SHARE

The Coming Shift from Bigger AI Models to Smaller, Faster Ones

The future of AI won’t be built using a single giant brain, but rather a network of distributed micro-intelligences based on smaller AI models all working together at machine speed.

Written By

Jeff Kuo

Dec 22, 2025

Bigger isn’t always better, especially when it comes to AI models. They are larger, more capable, and more resource-intensive, utilizing bigger models to deliver enhanced reasoning, summarization, and even code generation capabilities. The size and scalability of gen AI models have their limits.

Larger models are designed to work best with open-ended problems, which are, by nature, often countered in chats. However, when an AI-powered product, such as a CRM system, is using AI models, the problem that the product is solving is actually very much fixed and highly structured. It has deviated substantially from the original chat format, which would require AI models to define the problem and come up with the steps to a solution themselves.

As we look forward to 2026, we can expect to see a more nimble system design. AI is transitioning from research to production, particularly in enterprise ecosystems, and the limitations of LLMs are beginning to show. Latency, cost, and lack of control are making it more difficult to harness LLMs for fixed business workflows. Using LLMs to address routine business issues is like using a sledgehammer to crack a nut – you don’t need that much AI processing power.

Why Smaller AI Models are Better

Let’s take AI-powered customer support for e-commerce, for example, which is one of the most popular business use cases of GenAI. When implementing an AI customer support agent, the first instinct would be to deploy a large thinking model like GPT-5 Thinking or Sonnet 4.5 to handle the full customer inquiry, since these thinking models are supposedly powerful enough to do everything, including understanding customer tone, interpreting requests, generating empathetic responses, checking inventory, processing returns, and escalating complex issues. However, when this is actually implemented, there are some key issues:

1. The response is slow. Larger thinking models are often slower than smaller models. This may be a smaller problem for email support, but a very big issue for chat support.

2. It’s expensive. Larger models may cost 10 times as much as smaller models, processing the exact same input.

3. It’s inconsistent. Using larger models may correctly answer customer inquiries 90% of the time, but it’s very difficult to improve on the last 10% since we have so little control over “how” the model thinks.

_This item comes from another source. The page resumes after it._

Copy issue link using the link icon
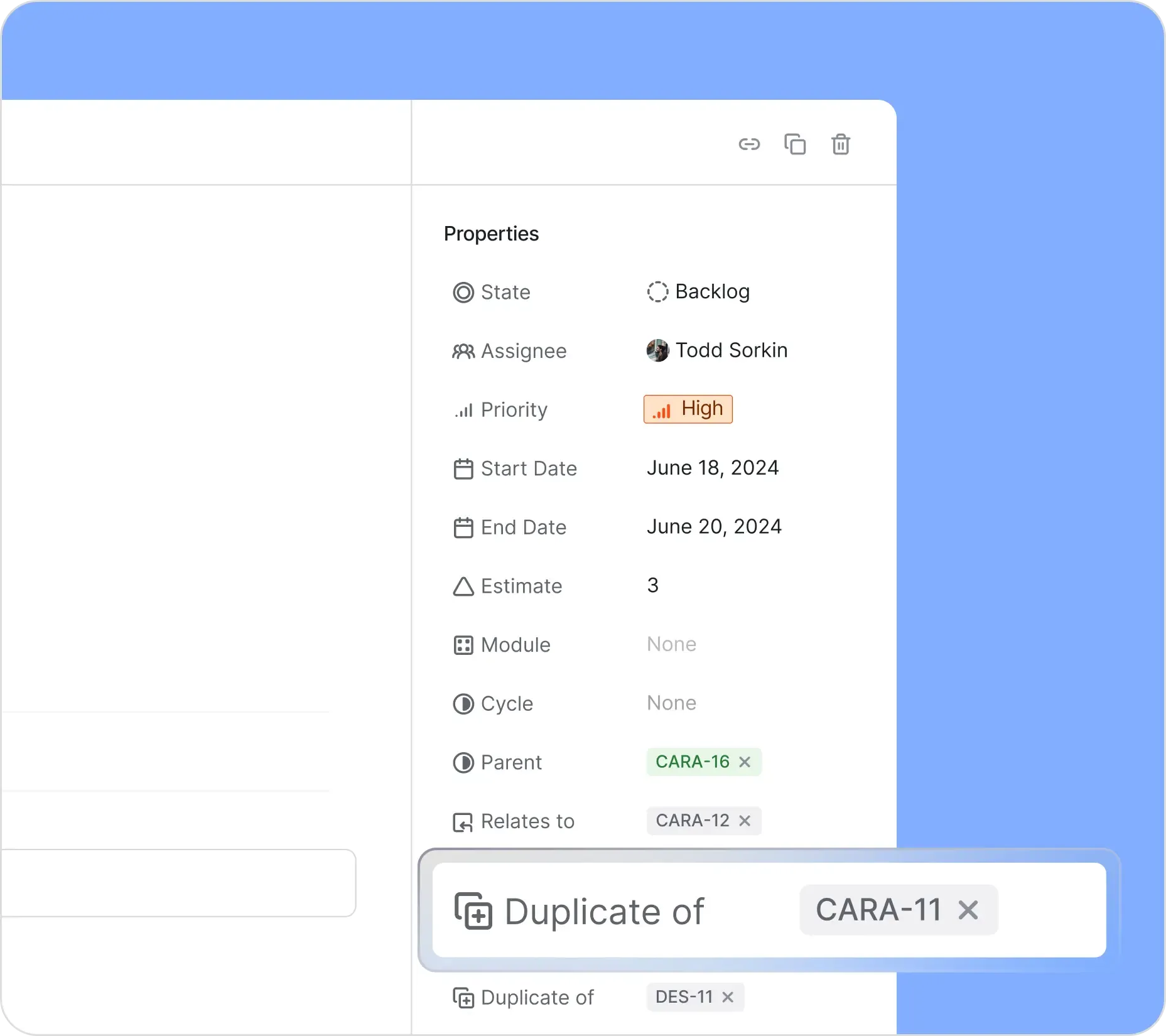1166x1036 pixels. [x=749, y=144]
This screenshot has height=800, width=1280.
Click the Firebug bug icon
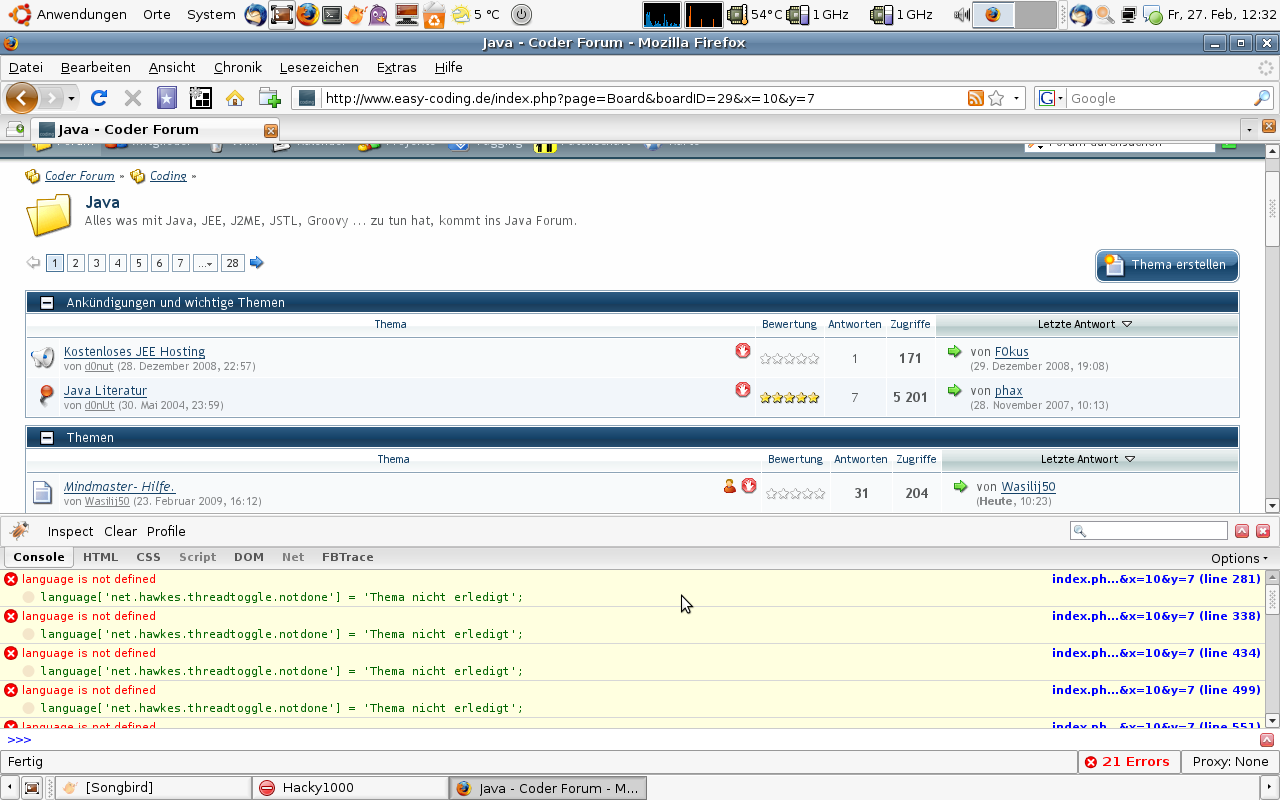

The next wave of AI systems will prioritize architecture over scale. It’s time to adopt smaller, faster, more specialized AI models engineered to work together as modular components to address specific business problems.

The Bigger Brain Fallacy

For the past five years, developers have been focused on optimizing “thinking” AI models that can handle open-ended reasoning using conversational language. LLMs that support such thinking models are great for free-form tasks, such as ideation, creative writing, and complex logic. They are less well-suited for structured, rules-based applications, such as CRM, ERP, and e-commerce, yet organizations are adapting LLMs for rules-based workflows.

The problem space for many business issues is well-defined within a specific workflow. LLMs are ideal for freeform reasoning, but the task of AI is actually usually clearly defined; there is not much free reasoning needed to create a path to the solution; it’s to execute that path efficiently and predictably, with consideration for constraints like cost and latency.

For interactive systems to deal with issues such as routine customer issues, businesses need predictability and consistency, not opaque AI geniuses.

Modular Means More Efficiency

Rather than adopting behemoth AI models, it makes better sense to break the problem into a sequence of narrower AI tasks, each handled by a specific, lightweight AI model. Each of these smaller models performs a discrete, well-defined function. Together, they can be assembled into a composable workflow that outperforms LLMs for well-defined functions. Assembling a swarm of task-specific models optimizes speed, cost, and reliability.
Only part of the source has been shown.